More than 600 alumnae were in attendance to see Hyde received the award – a testament to her ongoing endeavors for the prestigious Dallas all-girls school.
While the world has changed substantially since 1949, Hyde, other than in age, has not. She has made it her life’s mission to give back through involvement with Hockaday girls and numerous charitable contributions.

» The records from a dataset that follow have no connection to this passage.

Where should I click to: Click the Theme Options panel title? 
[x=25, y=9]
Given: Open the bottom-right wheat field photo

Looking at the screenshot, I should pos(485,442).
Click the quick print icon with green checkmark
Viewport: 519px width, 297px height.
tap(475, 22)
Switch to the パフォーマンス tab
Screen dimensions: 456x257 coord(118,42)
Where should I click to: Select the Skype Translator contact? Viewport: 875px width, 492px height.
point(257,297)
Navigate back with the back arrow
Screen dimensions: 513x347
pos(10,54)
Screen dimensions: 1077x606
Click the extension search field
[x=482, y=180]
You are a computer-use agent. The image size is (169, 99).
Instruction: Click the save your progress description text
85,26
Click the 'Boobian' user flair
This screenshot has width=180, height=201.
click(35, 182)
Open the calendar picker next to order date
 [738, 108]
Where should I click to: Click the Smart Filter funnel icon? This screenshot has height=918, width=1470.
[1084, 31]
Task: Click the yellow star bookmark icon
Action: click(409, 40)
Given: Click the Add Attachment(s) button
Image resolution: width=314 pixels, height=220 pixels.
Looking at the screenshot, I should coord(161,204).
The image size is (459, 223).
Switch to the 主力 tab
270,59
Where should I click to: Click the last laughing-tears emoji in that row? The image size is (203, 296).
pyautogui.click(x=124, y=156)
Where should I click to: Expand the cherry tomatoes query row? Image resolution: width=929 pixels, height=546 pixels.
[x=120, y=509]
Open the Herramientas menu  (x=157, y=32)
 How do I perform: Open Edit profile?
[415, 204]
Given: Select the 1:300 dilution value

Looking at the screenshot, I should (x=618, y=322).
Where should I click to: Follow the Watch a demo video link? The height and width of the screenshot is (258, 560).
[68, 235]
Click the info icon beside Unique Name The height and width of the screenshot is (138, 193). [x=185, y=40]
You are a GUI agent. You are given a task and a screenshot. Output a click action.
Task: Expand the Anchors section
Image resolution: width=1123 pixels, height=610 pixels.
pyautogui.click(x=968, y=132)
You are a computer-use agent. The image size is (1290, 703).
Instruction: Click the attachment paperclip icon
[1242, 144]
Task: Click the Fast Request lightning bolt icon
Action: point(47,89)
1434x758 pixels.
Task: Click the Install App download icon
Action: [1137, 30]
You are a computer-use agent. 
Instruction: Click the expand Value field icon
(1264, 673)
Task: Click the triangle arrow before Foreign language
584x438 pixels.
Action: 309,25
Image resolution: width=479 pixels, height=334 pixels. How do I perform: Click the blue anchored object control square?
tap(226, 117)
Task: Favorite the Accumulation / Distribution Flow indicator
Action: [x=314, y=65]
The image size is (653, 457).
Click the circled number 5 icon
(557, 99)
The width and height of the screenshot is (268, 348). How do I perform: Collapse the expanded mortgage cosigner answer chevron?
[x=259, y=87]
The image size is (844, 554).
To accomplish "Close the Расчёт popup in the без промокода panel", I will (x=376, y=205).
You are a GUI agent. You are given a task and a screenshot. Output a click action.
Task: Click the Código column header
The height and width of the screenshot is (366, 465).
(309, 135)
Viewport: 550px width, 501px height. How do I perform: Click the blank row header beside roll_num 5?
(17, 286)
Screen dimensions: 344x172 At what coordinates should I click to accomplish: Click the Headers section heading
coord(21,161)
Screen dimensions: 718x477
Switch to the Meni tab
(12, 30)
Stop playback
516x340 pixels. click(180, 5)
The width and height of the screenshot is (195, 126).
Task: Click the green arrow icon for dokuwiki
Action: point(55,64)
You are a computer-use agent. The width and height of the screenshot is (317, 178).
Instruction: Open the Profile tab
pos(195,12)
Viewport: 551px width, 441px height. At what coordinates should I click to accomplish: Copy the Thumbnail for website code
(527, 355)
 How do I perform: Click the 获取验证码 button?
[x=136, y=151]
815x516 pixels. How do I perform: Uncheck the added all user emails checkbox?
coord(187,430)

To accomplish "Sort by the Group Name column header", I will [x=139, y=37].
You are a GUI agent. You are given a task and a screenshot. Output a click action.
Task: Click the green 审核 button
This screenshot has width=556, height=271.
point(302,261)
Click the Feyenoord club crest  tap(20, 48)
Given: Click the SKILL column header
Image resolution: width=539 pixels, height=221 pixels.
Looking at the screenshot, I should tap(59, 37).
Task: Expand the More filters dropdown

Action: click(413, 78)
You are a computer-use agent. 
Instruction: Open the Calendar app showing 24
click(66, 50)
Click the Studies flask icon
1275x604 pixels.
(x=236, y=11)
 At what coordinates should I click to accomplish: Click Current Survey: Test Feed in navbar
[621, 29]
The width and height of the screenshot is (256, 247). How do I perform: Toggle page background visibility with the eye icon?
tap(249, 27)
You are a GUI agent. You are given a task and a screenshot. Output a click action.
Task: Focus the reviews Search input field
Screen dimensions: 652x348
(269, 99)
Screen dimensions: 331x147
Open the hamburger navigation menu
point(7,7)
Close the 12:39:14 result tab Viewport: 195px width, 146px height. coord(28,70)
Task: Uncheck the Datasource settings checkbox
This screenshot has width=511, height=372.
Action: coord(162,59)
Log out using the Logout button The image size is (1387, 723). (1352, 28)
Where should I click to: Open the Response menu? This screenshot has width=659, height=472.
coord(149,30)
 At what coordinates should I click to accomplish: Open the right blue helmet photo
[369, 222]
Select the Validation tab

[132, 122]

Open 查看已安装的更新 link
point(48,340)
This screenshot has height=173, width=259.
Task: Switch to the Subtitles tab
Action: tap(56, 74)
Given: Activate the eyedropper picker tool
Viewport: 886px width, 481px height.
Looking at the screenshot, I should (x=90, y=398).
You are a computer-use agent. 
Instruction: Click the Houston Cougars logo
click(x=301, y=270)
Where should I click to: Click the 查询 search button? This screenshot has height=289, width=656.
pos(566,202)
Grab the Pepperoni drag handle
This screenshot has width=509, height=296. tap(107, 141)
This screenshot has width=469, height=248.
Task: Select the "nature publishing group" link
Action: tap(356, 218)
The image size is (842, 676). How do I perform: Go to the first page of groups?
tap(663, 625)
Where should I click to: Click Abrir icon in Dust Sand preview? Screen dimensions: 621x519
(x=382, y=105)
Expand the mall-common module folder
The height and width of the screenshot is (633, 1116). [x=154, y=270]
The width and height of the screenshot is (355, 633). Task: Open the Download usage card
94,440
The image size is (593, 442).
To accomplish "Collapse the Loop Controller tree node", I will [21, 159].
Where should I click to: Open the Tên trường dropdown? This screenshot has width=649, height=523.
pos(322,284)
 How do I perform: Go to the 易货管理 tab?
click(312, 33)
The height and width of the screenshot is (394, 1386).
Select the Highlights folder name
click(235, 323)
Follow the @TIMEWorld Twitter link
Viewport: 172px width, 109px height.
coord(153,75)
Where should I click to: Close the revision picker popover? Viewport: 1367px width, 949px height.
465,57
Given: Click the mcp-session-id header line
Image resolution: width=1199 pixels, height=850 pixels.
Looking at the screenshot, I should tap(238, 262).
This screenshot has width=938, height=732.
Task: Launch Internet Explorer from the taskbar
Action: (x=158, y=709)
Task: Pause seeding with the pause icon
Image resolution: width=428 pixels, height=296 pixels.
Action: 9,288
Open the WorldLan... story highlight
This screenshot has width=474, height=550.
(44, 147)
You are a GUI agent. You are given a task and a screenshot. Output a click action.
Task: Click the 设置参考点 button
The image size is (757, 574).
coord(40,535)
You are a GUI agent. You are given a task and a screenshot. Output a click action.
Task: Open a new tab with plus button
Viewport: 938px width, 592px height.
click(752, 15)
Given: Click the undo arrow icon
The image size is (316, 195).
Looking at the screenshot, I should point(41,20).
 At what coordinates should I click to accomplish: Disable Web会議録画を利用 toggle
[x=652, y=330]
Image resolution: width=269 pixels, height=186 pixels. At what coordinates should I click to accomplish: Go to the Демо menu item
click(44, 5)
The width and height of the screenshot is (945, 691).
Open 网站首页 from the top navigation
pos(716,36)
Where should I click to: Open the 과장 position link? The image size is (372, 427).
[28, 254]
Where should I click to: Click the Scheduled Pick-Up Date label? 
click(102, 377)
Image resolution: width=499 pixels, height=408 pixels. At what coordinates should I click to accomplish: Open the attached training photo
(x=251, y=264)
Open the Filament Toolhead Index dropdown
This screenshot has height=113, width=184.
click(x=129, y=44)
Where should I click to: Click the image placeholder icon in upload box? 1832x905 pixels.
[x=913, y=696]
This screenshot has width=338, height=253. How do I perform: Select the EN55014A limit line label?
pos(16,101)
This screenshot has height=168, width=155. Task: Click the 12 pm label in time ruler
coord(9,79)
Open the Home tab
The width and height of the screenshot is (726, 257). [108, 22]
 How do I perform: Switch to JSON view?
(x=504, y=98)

There are many ways of giving back – of making the world a better place – by serving people and organizations that exist to improve lives. -Mary Ann Hyde
Hyde and her husband moved to Venezuela following their wedding to work with Sun Oil Company, and Hyde immediately became active in the country’s Children’s Service League. When the couple moved back to the United States, Hyde served on the boards of Thomas Jefferson University Hospital in Philadelphia, the Bryn Mawr Hospital, the Phoenix House for abused children, and the Chamounix Mansion youth hospital.
Upon returning to Dallas in 1983, she served as president of the Hockaday Alumnae Association. She’s serving on the SMU Executive Board of the Meadows School of Arts and is a resident of Presbyterian Village North senior living community.
If she had more time, she might do more, she said.
“I am privileged beyond measure, and cannot express enough how grateful I am for this recognition,” she said. “Hockaday definitely inspired me to become involved in numerous charities after I graduated.”
Among other highlights, Hyde chatted with two women at the reunion that shared her first-grade classroom. Their presence at the reunion, she said, shows the impact Hockaday had and still has on its students.
“I feel that the school truly prepares young girls to meet their future with skills and confidence,” Hyde said. “I have always valued the friendships I made and the education I received at Hockaday. I can say without a doubt that [the school] continues to play a vital role in the development of young women. It certainly influenced my life.”
Since the award was established in 1977, one recipient has been chosen every year. This year’s choice was easy, school officials said in a press release, explaining that Hyde was “without a doubt” the worthiest candidate.
Award in hand, Hyde will continue doing what she loves.
“There are many ways of giving back – of making the world a better place – by serving people and organizations that exist to improve lives,” she said.